In this approach, the multiple sequence alignments (MSA) generated by the consensus method was used. Implemented in R, a position-specific profile was generated which has the same length as the MSA and contains the rate at which amino acids occur at any given position of the sequence alignment. The synthetic T-domain is created by position-wise generation of the sequence where the probability of choosing an amino acid at a given position is determined by the rate in the profile.

3. Randomized Generation Method

For generation of synthetic sequences by the randomized generation method, every amino acid was assigned a score of 1 or 0, i.e. occuring at least ones or not at all at a given position in the MSA. In the subsequent generation of the synthetic T-domain sequence of the synthetic domain, any amino acid assigned 1 had the same likelihood of being chosen at this position. Seven synthetic T-domains were designed based on differnt combinations of the homology libraries and sequence generation methods.

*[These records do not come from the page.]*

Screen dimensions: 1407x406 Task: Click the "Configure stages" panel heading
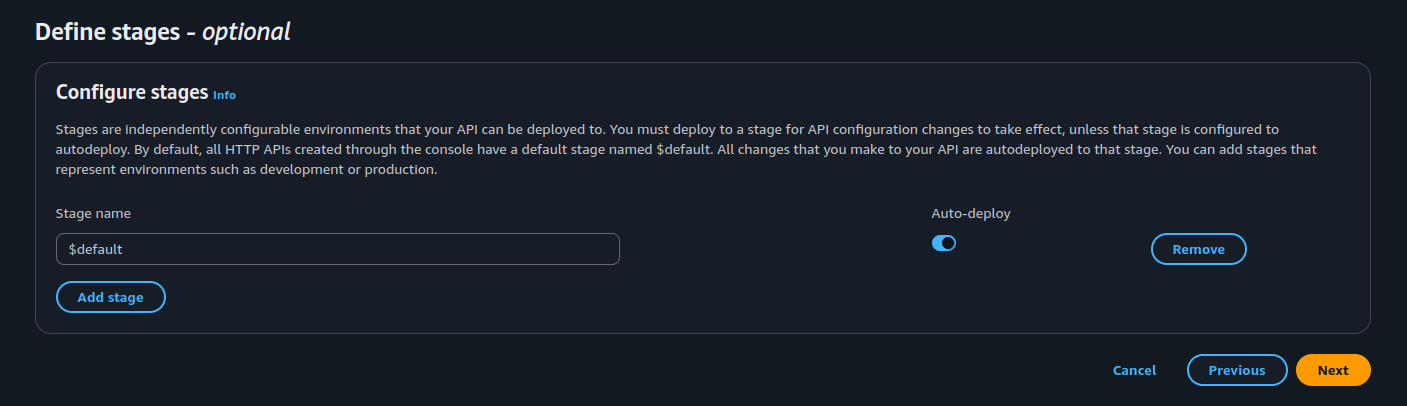(x=131, y=93)
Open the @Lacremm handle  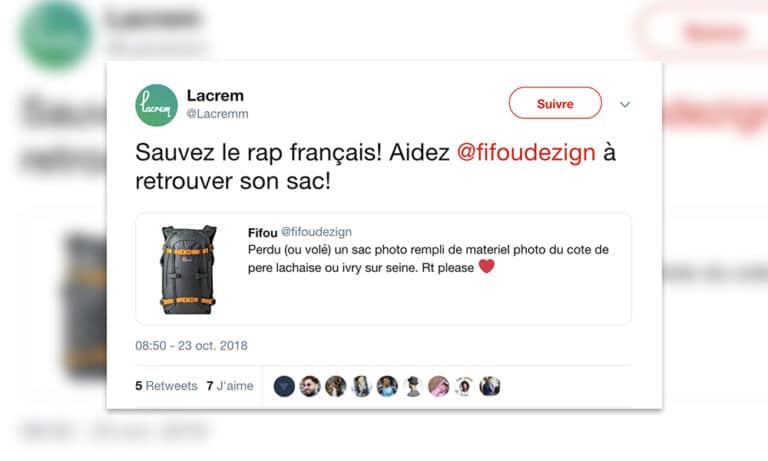click(217, 114)
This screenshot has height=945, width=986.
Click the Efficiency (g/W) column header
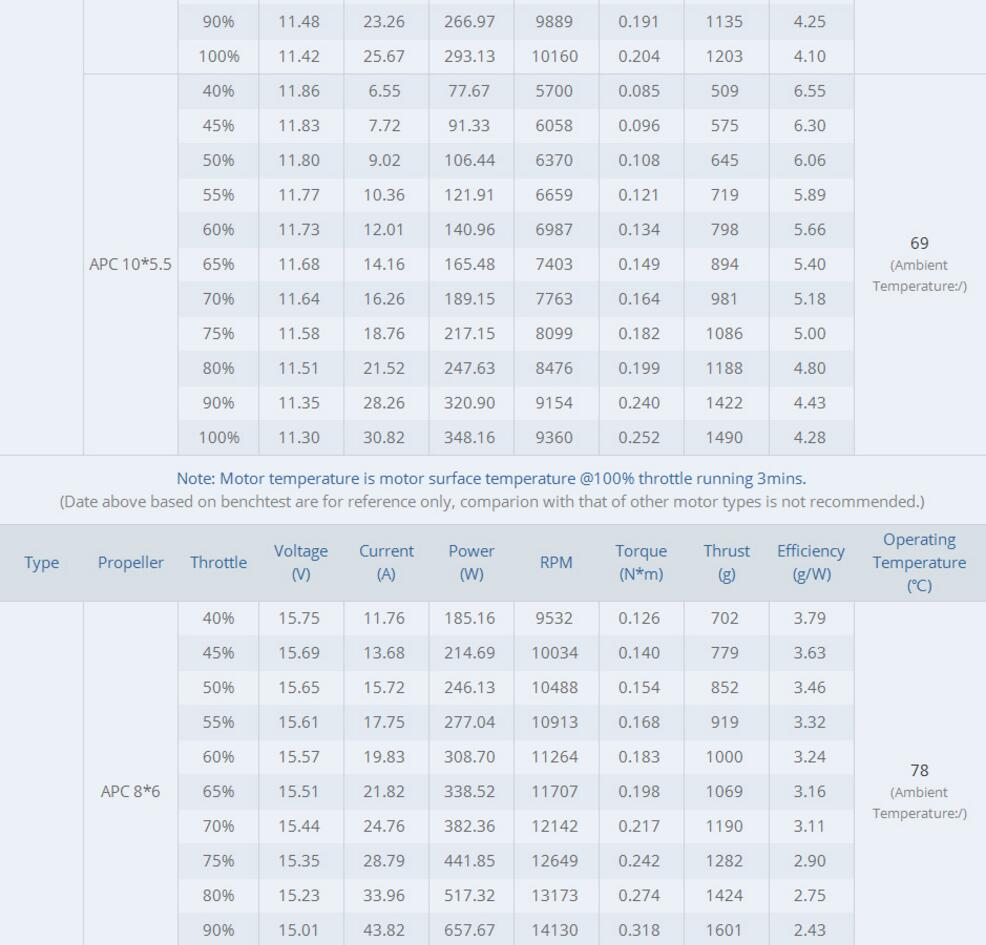[x=810, y=563]
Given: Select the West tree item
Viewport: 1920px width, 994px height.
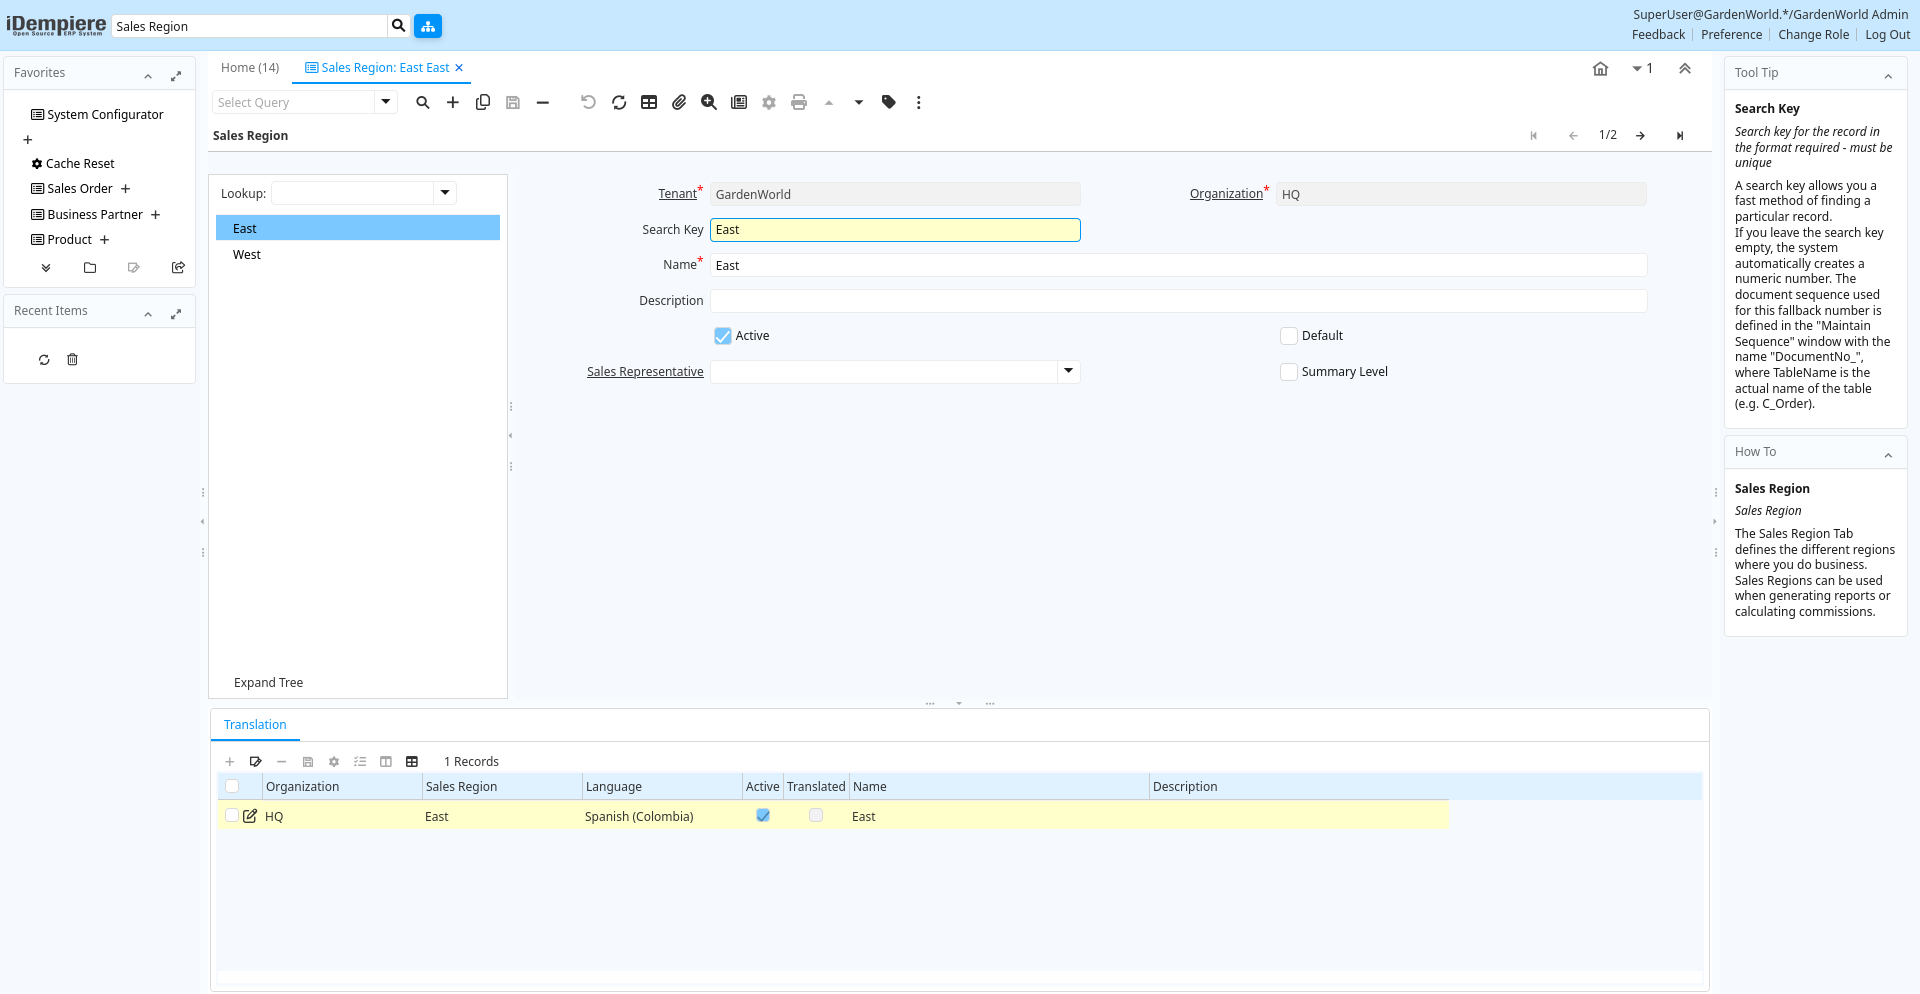Looking at the screenshot, I should pos(247,255).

Fig. 12 shows the multiple sequence alignment of the seven synthetic T-domains and the native indC T-domain. After the generation of the T-domain amino acid sequences, the OPTIMIZER web-tool(http://genomes.urv.es/OPTIMIZER/) was used to obtain the corresponding DNA sequence [16]. E. coli K-12 was set as strain for codon optimization and most frequent was chosen as codon option. The generated DNA sequence was cured from internal RFC10 cutting sites and CPEC cloning overhang required for the T-domain swapping into the ccdb construct were introduced. The synthetic T-domains were ordered at IDT (Integrated DNA Technologies, Coralville, Iowa). In order to obtain sufficient amounts of DNA, the synthetic T-domains were amplified via PCR. IndC-hybrid constructs of the native IndC with exchange of the native T-domain by the synthetic variants were assembled using CPEC and the indC-ccdB construct as backbone. The synthetic T-domains were amplified for CPEC using the same primers as for the native indC T-domain.